Arbeidsformennerne vart ille ved, då dei fekk høyra dei ordi: «De fær ikkje noko avslag på mursteinen dykkar, fullt dagsverk til kvar dag!»
20 En zij ontmoetten Mozes en Aaron, die tegen hen over stonden, toen zij van Farao uitgingen.
Då dei kom ut att frå Farao, møtte dei Moses og Aron, som stod og venta på deim.
21 En zeiden tot hen: De HEERE zie op u, en richte het, dewijl dat gij onzen reuk hebt stinkende gemaakt voor Farao, en voor zijn knechten, gevende een zwaard in hun handen, om ons te doden.
Då sagde dei med deim: «Herren setje augo på dykk, og late dykk få like for di de hev gjort Farao og mennerne hans hatige på oss, og gjeve deim sverdet i handi til å drepa oss med!»
22 Toen keerde Mozes weder tot den HEERE, en zeide: Heere! waarom hebt Gij dit volk kwaad gedaan, waarom hebt Gij mij nu gezonden?
Og Moses vende seg atter til Herren og sagde: «Herre, kvi fer du so ille med dette folket? Kvi hev du då sendt meg?

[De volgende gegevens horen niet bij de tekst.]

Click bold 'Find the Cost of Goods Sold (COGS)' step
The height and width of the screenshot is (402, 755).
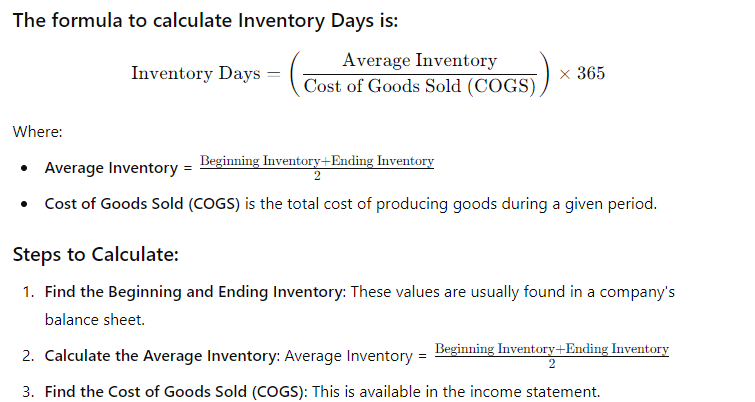[175, 391]
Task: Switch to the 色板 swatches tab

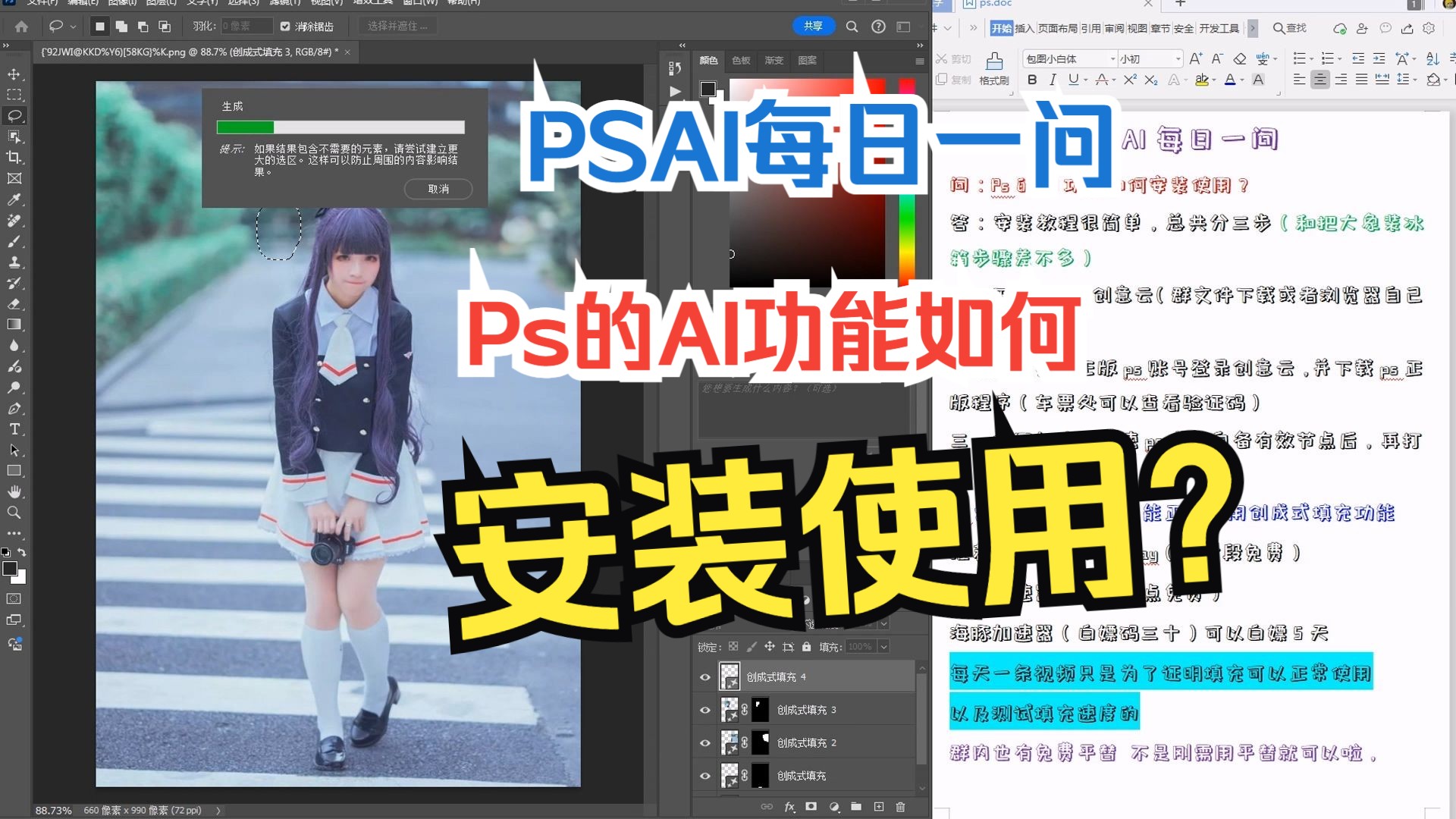Action: pos(741,61)
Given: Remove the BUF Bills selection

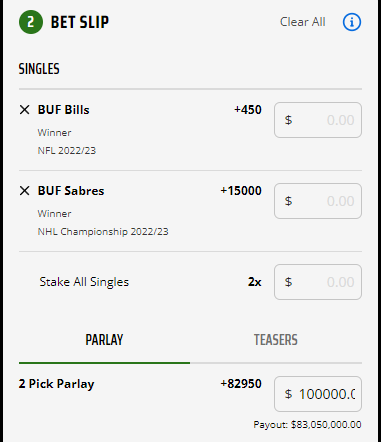Looking at the screenshot, I should (x=24, y=110).
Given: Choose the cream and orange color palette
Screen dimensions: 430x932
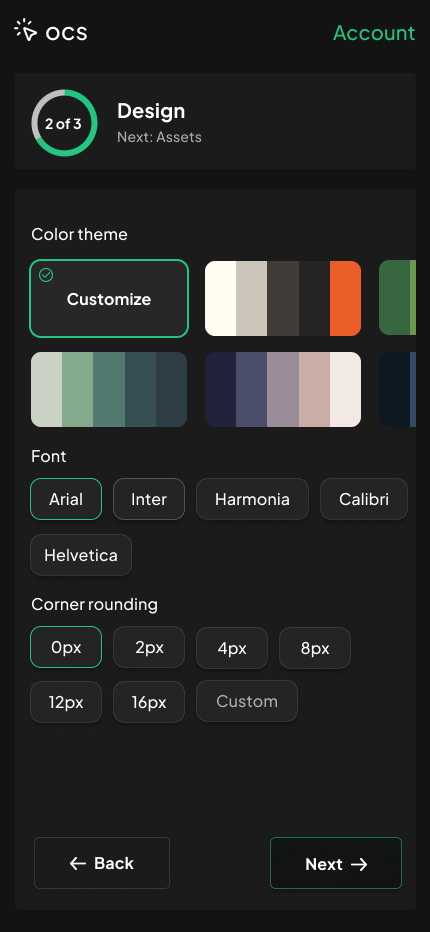Looking at the screenshot, I should click(283, 298).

23 Want van toen af, dat ik tot Farao ben ingegaan, om in Uw naam te spreken, heeft hij dit volk kwaad gedaan; en Gij hebt Uw volk geenszins verlost.
For alt ifrå den stund eg gjekk fram for Farao og tala i ditt namn, hev han ikkje gjort anna enn vondt mot dette folket, og du hev ikkje hjelpt folket ditt ein grand.»